Determine the count of lines in the following entries that contain the string "computer". Write only the number.

(Collected data)
----

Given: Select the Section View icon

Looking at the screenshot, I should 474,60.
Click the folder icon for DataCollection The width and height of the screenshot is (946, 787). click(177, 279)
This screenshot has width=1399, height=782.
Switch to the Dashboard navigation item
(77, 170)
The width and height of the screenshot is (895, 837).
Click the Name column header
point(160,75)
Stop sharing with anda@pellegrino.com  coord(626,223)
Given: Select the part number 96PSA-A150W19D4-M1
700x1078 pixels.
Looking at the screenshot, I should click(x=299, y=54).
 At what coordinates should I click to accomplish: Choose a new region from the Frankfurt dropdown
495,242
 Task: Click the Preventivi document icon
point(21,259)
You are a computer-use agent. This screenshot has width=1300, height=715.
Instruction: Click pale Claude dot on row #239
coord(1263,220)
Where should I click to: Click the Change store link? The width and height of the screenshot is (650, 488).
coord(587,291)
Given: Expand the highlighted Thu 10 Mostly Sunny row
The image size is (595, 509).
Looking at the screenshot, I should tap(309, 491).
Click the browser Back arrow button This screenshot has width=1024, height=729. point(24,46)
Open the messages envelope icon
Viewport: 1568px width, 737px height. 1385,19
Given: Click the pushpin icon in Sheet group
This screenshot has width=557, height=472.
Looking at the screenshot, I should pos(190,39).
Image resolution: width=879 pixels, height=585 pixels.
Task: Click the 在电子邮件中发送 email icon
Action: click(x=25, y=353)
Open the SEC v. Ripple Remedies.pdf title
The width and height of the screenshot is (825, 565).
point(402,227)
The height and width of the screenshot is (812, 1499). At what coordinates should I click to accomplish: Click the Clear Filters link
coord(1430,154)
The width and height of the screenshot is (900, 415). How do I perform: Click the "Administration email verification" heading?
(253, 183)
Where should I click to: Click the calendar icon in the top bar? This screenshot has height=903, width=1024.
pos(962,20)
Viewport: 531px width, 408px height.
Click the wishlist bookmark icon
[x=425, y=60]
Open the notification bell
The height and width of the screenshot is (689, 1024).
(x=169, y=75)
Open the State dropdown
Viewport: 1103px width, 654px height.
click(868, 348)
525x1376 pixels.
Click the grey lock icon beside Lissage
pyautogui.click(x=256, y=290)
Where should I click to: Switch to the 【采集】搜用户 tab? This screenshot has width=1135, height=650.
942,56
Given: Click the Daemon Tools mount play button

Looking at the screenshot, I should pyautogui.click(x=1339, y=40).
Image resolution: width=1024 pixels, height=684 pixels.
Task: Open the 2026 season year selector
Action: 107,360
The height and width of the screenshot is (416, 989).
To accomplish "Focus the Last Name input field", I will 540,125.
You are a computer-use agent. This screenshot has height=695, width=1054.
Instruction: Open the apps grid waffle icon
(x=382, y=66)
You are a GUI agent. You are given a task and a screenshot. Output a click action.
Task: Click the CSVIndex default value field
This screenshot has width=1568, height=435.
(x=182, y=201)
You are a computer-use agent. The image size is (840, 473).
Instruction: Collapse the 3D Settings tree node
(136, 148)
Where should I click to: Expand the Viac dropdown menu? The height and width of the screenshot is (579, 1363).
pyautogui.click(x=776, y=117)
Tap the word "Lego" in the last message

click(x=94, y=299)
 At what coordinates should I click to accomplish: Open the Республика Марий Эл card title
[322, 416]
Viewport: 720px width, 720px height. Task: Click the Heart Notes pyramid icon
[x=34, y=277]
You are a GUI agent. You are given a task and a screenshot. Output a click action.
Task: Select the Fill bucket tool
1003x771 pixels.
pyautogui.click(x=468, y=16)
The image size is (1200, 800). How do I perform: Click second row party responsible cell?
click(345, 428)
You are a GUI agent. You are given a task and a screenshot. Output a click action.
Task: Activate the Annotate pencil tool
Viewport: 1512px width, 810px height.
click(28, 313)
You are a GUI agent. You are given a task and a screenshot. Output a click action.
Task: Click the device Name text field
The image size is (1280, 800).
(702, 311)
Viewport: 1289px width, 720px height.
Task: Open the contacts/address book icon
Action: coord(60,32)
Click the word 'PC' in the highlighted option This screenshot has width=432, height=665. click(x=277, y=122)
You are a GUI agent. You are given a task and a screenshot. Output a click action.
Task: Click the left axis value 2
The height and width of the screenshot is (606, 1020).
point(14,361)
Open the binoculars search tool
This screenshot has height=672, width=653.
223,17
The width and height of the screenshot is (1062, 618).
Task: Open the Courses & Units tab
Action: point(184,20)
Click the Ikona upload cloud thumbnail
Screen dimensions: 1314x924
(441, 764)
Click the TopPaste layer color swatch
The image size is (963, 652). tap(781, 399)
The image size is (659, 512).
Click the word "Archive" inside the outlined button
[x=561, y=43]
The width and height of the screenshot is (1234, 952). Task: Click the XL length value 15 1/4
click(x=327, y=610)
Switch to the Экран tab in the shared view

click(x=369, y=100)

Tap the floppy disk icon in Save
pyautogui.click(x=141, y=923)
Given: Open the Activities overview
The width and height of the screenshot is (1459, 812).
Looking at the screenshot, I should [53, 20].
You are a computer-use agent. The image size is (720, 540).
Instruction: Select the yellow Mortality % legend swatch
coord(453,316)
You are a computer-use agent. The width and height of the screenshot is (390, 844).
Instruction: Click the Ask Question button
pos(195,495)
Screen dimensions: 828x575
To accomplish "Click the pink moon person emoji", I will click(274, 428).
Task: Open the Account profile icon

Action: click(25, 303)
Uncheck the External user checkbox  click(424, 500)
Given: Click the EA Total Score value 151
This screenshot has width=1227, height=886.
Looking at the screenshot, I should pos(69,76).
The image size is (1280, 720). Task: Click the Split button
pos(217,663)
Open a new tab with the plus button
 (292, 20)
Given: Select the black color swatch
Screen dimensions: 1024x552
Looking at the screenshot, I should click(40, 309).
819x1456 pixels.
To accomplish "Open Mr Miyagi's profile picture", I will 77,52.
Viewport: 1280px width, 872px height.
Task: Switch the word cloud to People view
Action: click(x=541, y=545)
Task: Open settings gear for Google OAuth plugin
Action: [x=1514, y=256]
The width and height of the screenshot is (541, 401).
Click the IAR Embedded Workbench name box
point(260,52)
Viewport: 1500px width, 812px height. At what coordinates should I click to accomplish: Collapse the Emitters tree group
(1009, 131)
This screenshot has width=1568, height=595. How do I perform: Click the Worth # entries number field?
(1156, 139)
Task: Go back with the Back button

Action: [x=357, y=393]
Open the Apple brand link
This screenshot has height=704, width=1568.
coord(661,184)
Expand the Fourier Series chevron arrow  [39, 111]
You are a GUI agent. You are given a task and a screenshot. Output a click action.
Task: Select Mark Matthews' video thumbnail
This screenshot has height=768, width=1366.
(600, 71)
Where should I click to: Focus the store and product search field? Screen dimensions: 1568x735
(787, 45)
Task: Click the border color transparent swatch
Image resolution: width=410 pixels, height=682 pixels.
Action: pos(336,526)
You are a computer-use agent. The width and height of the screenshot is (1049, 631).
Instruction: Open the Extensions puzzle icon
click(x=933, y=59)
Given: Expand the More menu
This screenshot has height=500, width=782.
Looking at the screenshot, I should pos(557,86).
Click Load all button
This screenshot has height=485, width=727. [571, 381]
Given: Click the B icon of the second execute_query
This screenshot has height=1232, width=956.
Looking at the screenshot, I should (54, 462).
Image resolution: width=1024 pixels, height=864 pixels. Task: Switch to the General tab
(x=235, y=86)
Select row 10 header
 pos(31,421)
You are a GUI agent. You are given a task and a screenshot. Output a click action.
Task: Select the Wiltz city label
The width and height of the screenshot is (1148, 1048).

----

### [WORKED SOLUTION]
6